Rollerball.  Original – lots of knobbing about with social commentary (and still more bloody flares), a lot of yap, yap, yap and not enough action.  The remake was brilliant as it was modern, right, and they had the fantastic idea of having the actual rollerball arena as a sort of twisty crossover thing where bikes could smash into each other.  Bloody genius!  They never thought of that in the old days, did they?  And why?  Because they were all wearing bloody flares, that’s why!  Bloody flares ruined every film in the bloody seventies – even the ones that were set in the really olden days before television because, even though they lived in castles and stuff, you just knew the bloody actors wore flares once the filming stopped like the flare-wearing bastards they are!  BLOODY FLARES!!

 Anyway, here’s an idea.  They should re-make every single film I don’t like but give it a modern twist, just like that classic The Wicker Man.  (If you haven’t seen the Wicker Man  it’s basically this:  Old version – Welshman who’s never done it with a lady acts like a knobend for an hour and a half.  Re-make – genius Nicholas Cage shows his fantastic acting range by shouting a lot, hating women, and not being Welsh.)

Take Citizen Kane for instance.  The original was in black and white for a start, which instantly makes it shit.  It’s got some fat bloke in it being fat for a few hours while a bunch of reporters try and find out what Rosebud is.  Not one car chase, gunfight, dinosaur, giant robot, alien invasion or even a bloody explosion.  Obviously Orson Welles knew he’d buggered up when he made it, as he went on to do the voice of the planet for the fantastic animated Transformers: The Movie in the eighties, when flares weren’t about, obviously realising he’d missed a trick with the old Citizen Kane by not sticking any autobots in it.

Re-make the film now and you could start off with the mansion blowing up.  The reporters investigate, finding the word ‘Rosebud’ daubed on the wall in blood.  Then flashback to Orson gunning down foreigners in a big robot which flies and punches out flares.  There’s a load of massive explosions, a few car chases, and then Orson confronts the guy who blew up his mansion, a Russian or something, and then kicks his arse with the immortal line, “Suck on my boot, you Commie twat.”

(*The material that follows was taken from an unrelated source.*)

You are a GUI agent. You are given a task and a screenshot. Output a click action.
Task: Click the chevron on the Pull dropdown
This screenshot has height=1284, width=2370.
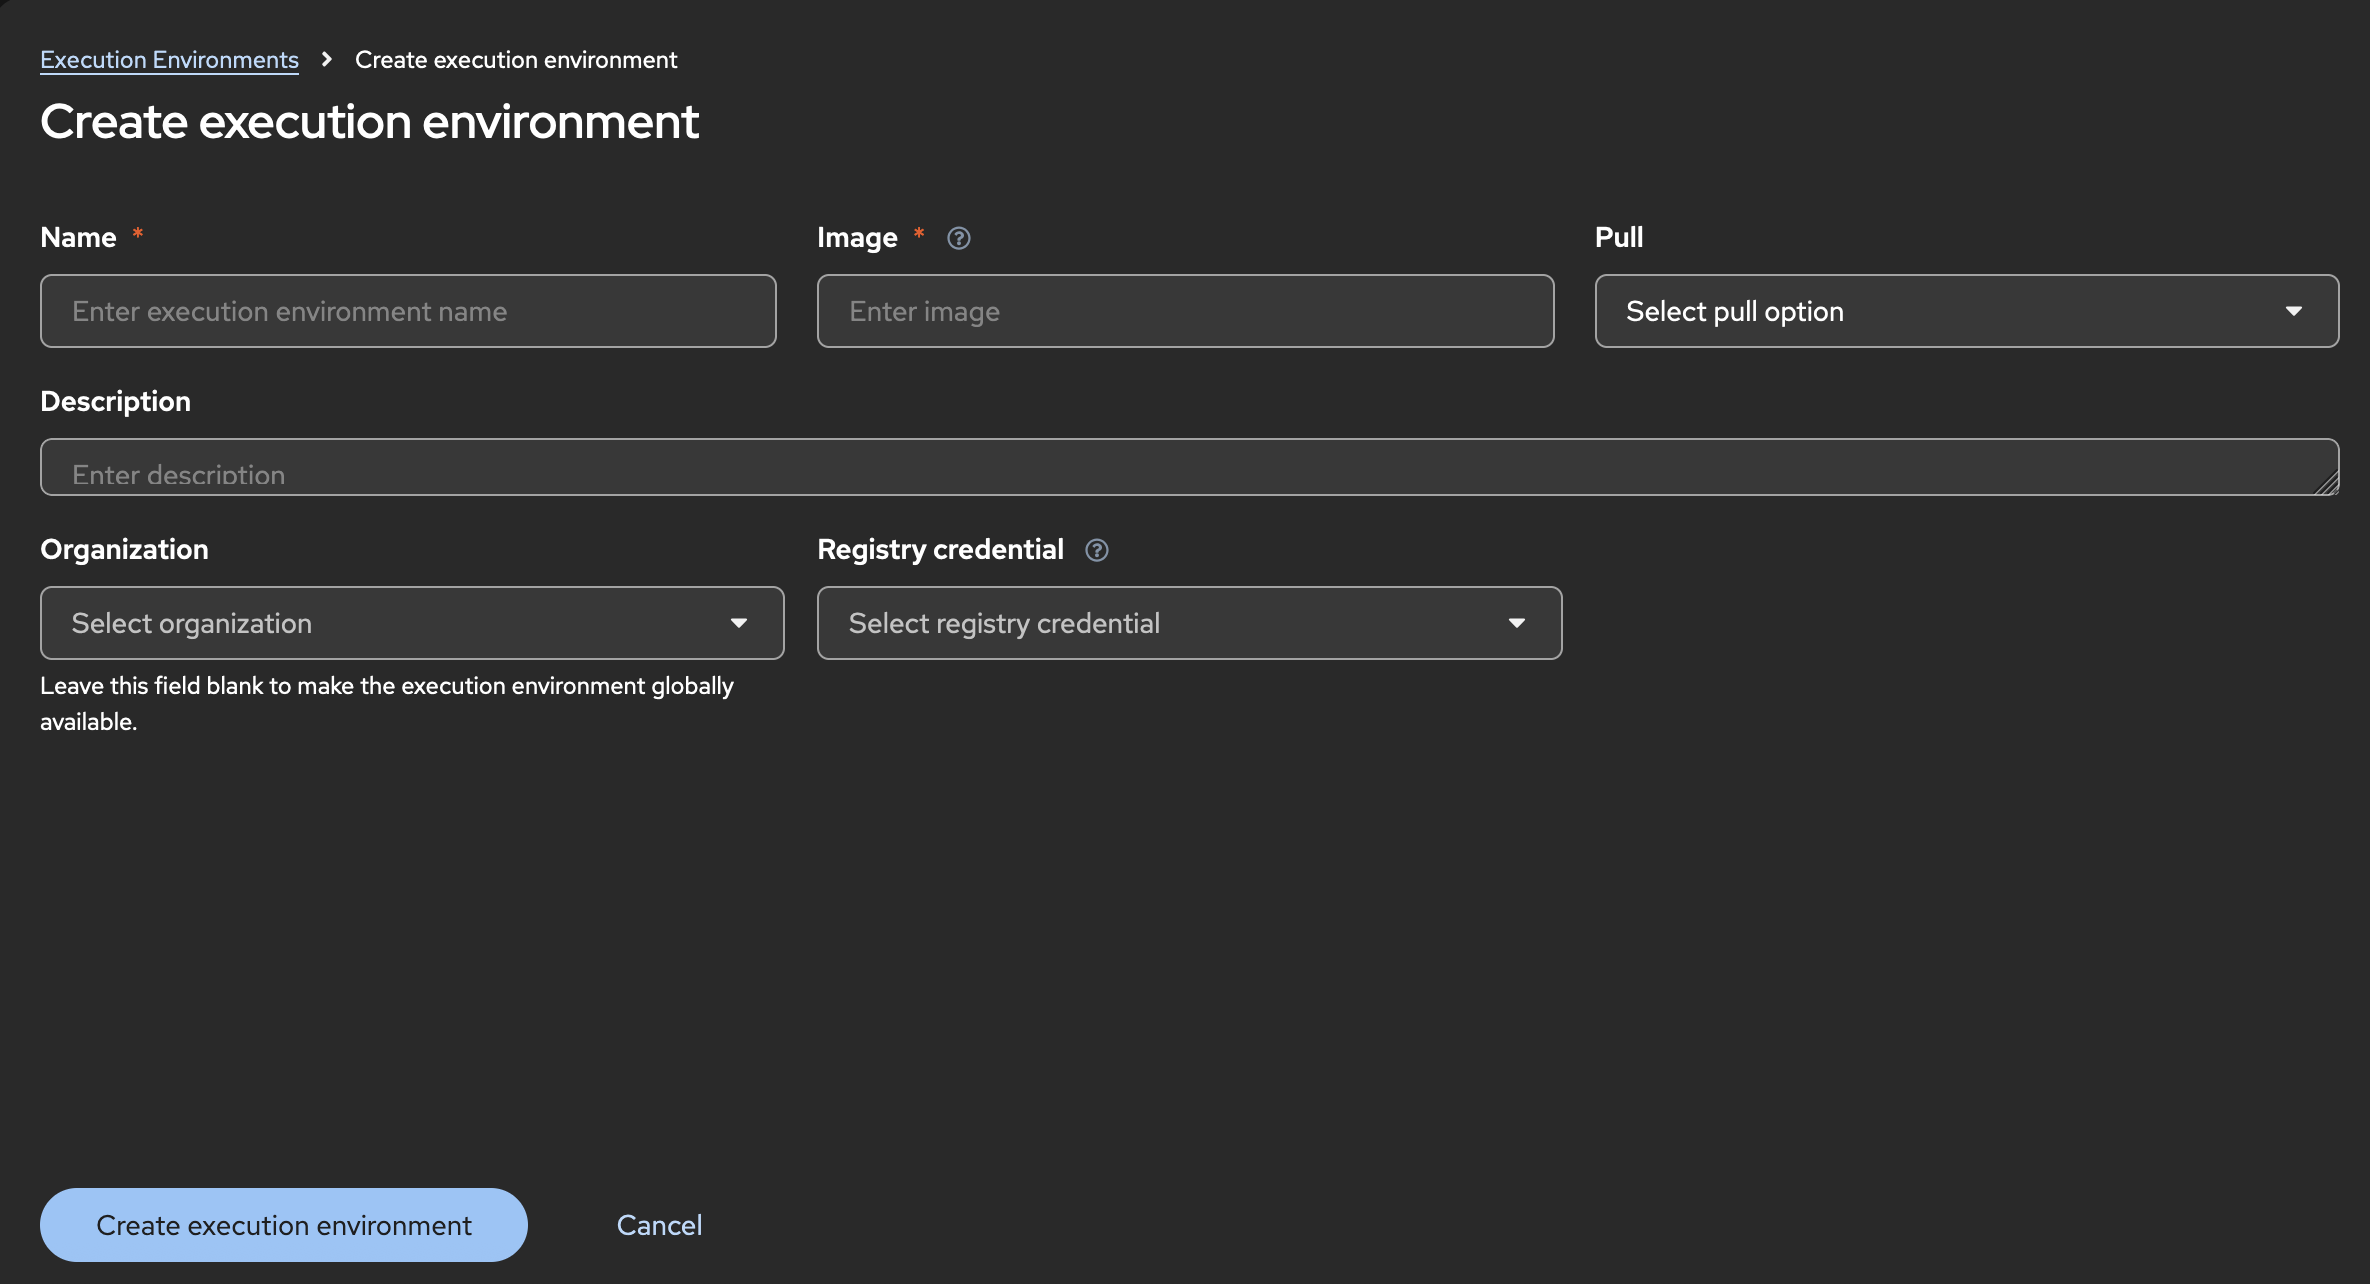click(2294, 311)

Also, we get to see Rosebud at the start.  And it’s not a sled, it’s a bloody big machine gun, or a famous lost diamond which makes zombies turn kung-fu.  Something well smart, anyway.  And then we get Michael Bay and Stephen Spielberg to produce and Sylvester Stallone plays Kane.  And we’ll chuck a few superheroes in there as well because everything’s got to have a super hero in it these days.  I hear they CGI’d Magneto into the re-release of Last Year At Marianbed just to get the punters in.

Anyway, ignore all the originals and go and see the re-makes, as nothing improves on a classic like 2001 like not having flares in it.